À contre-courant du dogme en vigueur, les travaux des biologistes Alain Chédotal et Filippo Del Bene ont permis de démontrer qu’il y a 350 millions d’années», les poissons possédaient déjà une vision tridimensionnelle. Retour sur la genèse d’une publication majeure dans la revue Science.

Quel a été le point de départ de vos recherches ?

Alain Chédotal – Dans le système visuel humain, les projections de l’œil dans le cerveau vont pour moitié dans le côté droit et pour l’autre moitié à gauche. De manière générale, plus l’espèce est « évoluée », plus la répartition dans les deux hémisphères cérébraux est équilibrée. Cette vision binoculaire se retrouve chez de nombreuses espèces vivant sur terre. C’est Filippo qui m’a dit que des travaux avaient peut-être montré qu’il pourrait aussi y avoir des projections bilatérales chez les poissons.

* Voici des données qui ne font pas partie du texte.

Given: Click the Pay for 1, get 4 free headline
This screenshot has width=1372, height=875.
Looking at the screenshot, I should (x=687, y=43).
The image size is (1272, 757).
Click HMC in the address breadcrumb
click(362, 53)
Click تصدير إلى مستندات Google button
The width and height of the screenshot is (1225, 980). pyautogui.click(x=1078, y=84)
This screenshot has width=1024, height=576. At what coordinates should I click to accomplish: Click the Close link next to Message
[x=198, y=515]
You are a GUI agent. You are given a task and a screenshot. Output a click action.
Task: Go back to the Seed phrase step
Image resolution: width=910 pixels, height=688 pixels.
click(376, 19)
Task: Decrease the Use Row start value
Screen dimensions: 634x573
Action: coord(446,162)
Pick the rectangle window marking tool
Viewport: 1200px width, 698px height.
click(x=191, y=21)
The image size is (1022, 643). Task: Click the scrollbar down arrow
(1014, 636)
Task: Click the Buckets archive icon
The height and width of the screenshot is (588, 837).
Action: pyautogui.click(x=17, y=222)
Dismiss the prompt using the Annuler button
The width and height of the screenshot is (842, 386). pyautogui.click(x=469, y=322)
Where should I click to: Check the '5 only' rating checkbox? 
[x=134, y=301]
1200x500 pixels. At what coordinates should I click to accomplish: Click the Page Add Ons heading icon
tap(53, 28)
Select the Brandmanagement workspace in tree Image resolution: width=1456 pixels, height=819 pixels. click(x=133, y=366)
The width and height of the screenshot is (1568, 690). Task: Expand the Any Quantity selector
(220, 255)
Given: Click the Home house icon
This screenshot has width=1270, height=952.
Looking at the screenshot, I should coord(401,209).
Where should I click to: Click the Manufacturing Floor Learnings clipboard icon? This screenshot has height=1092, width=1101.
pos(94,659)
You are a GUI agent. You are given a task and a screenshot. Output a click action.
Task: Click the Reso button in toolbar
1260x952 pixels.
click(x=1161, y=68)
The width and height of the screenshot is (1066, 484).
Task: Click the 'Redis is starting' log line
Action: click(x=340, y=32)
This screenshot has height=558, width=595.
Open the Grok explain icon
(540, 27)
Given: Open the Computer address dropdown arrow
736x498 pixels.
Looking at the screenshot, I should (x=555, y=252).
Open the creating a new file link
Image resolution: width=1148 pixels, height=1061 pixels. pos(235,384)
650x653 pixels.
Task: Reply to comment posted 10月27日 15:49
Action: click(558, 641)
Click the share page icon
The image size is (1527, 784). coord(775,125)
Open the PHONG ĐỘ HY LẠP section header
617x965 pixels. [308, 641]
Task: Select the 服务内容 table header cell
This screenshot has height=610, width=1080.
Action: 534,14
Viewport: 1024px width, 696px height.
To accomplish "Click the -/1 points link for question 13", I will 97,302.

Filippo Del Bene – Les données sur la supposée présence de vision bilatérale chez certains poissons n’étaient vraiment pas claires. Puisque la croyance voulait que seuls les tétrapodes (vertébrés à quatre membres pourvus de poumons) soient dotés de vision bilatérale, on supposait que cette mutation était liée à la sortie des eaux il y a 250 millions d’années. Comme on souhaitait transformer une supposition en affirmation, on a cherché et on a trouvé !

Comme y êtes-vous parvenus ?

AC – Grâce à la technique de la transparisation, le fait de rendre les tissus transparents à la lumière. L’idée consiste à injecter une molécule

fluorescente dans l’œil qui agit comme un traceur. Par transparence, on observe le trajet des projections visuelles de l’œil au cerveau. L’arrivée de Filippo à l’Institut a été déterminante pour lancer l’étude sur les poissons.

FDB – On souhaitait prendre un échantillon le plus représentatif possible en incluant des espèces anciennes, d’autres qui avaient une position des yeux plus frontale ou sur les côtés, des prédateurs, etc. On a trouvé que certaines espèces, apparues il y a plus de 300 millions d’années, ont bien des projections des deux côtés, contrairement à ce qu’on avait toujours pensé !

Y a-t-il une suite à ces recherches ? Des applications cliniques ?

AC – À terme, ces travaux pourraient permettre de mieux comprendre comment les yeux se connectent au cerveau et ouvrir la voie à de nouvelles pistes thérapeutiques pour des patients ayant des atteintes du nerf optique comme c’est le cas dans le glaucome.

FDB – Si on envisage dans le futur de développer des thérapies cellulaires pour régénérer le nerf optique, on a besoin de comprendre le programme de développement biologique normal de ces projections bilatérales. C’est ce que nous allons faire.